Why Can't Humans Drink Salt Water?

When you look at a globe and see the expanse of blue, it's hard to imagine that drinking water is a valuable commodity. After all, the U.S. government's Water Science School says that roughly 71% of our planet is covered in this life-sustaining liquid. Surely, that's enough to keep the world's landlubbers hydrated. Wrong. The vast majority of it — nearly 96.5% — is salt water and, therefore, undrinkable.

Most people take this liquid for granted. You likely drink water every day. At least, you should. According to the U.S. Department of Agriculture, the average American aged two and up drinks 3.9 cups of this unblemished beverage per day. While that may not seem like a great deal, it's important to note that everything we drink has water in it, making actual water consumption significantly higher. And then there's the water used for bathing, doing dishes, watering gardens, and brushing teeth. It all adds up. In fact, the U.S. Environmental Protection Agency says that a typical family goes through over 300 gallons of this liquid gold on a daily basis. That's a heck of a lot of water.

With such a small amount of fresh, salt-free water available, the oceans and their plentiful wet stuff look more and more appealing. Surely, humanity could turn to these for sustenance if the lakes and rivers dry up, right? Well, if you are referring to humans drinking salt water in its natural state, the answer is a resounding no. And here's why.

Drinking salt water leads to dehydration

Perhaps, it is important to begin by illustrating just how much salt the oceans contain. It's not merely like when you eat too much salt in the form of a full bag of potato chips. It's dramatically worse. The U.S. Department of the Interior notes that if all the sea salt were to be taken out of the water and spread out over the land, it would create an over 500 feet thick layer. This water is called saltwater for a very good reason.

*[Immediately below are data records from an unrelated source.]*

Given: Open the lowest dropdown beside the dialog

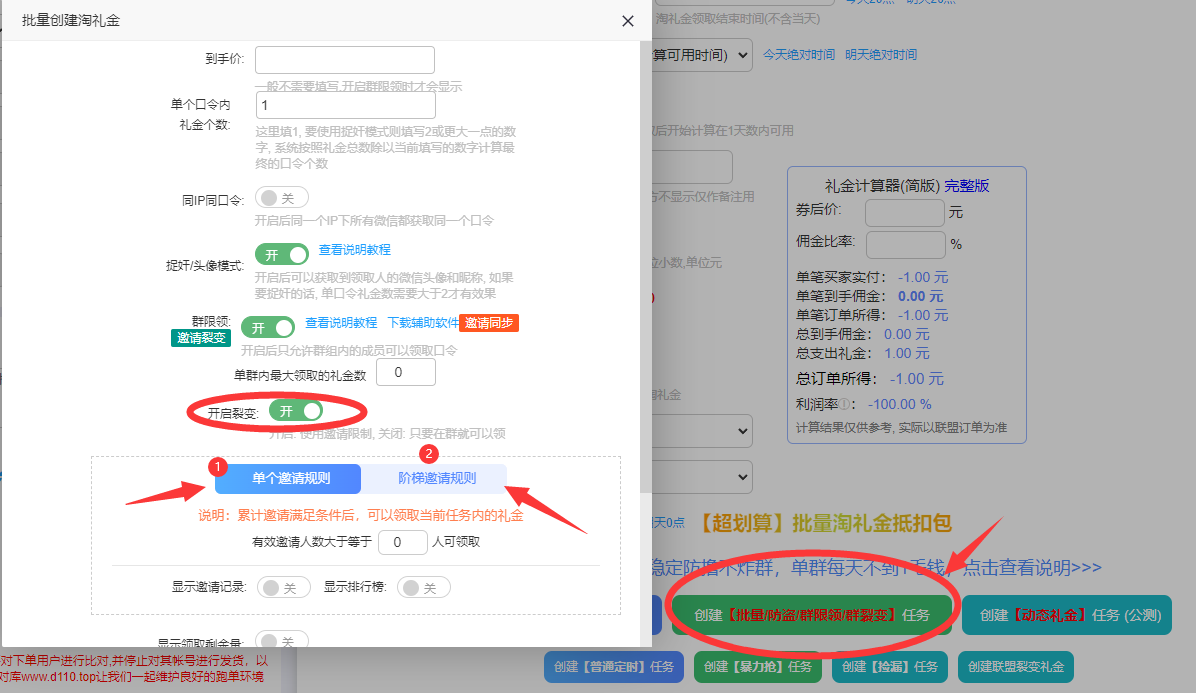Looking at the screenshot, I should coord(702,477).
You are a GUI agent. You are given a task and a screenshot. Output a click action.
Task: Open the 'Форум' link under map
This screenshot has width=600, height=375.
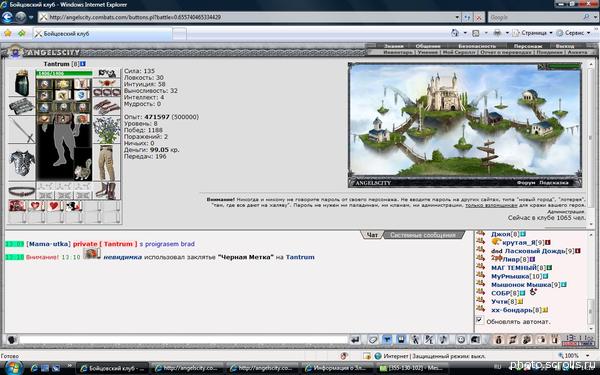coord(526,183)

Now that you know just how much salt is involved, you should better understand why drinking salt water is harmful to your health. Consuming this much salt will leave you more dehydrated than you were, to begin with. Wonderopolis explains that seawater contains about four times as much salt as human blood.

When you consume too much salt, the kidneys work to dispose of it, and this requires water — salt-free water. As a result, the kidneys will actually require more water than you've ingested. The amount of salt water you drink could cause your organs to give out, which could be fatal. Yes, it may sound counter-intuitive, but you would be better off drinking nothing at all than opting for salt water.

New technologies seek to improve the desalination process

Some parts of the world, however, are experiencing serious water shortages, making the oceans look more appealing. For example, The Washington Post observed that the dwindling Colorado River, low water reserves at Lake Mead and Lake Powell, and ongoing California droughts are signaling a water crisis that may require desalination, the process through which salt is removed from seawater in order to create a potable liquid.

The biggest problem is that this process produces salty waste, can harm marine life and is extremely expensive. Nevertheless, advancements are being made that will — hopefully — one day solve these water issues. For example, Oneka Technologies, a Quebec-based company, has created a new type of pumping system that is powered by waves. This machine discharges the concentrated salt water into the ocean and moves drinking water to the coastline via an underwater conduit (via The Weather Network).

But desalination still remains unattainable for most. In 2019, The New York Times reported that a mere 1% of all freshwater was achieved through desalination. Clearly, more work needs to be done. In the meantime, the ocean is a great place to swim and surf, but it won't quench your thirst.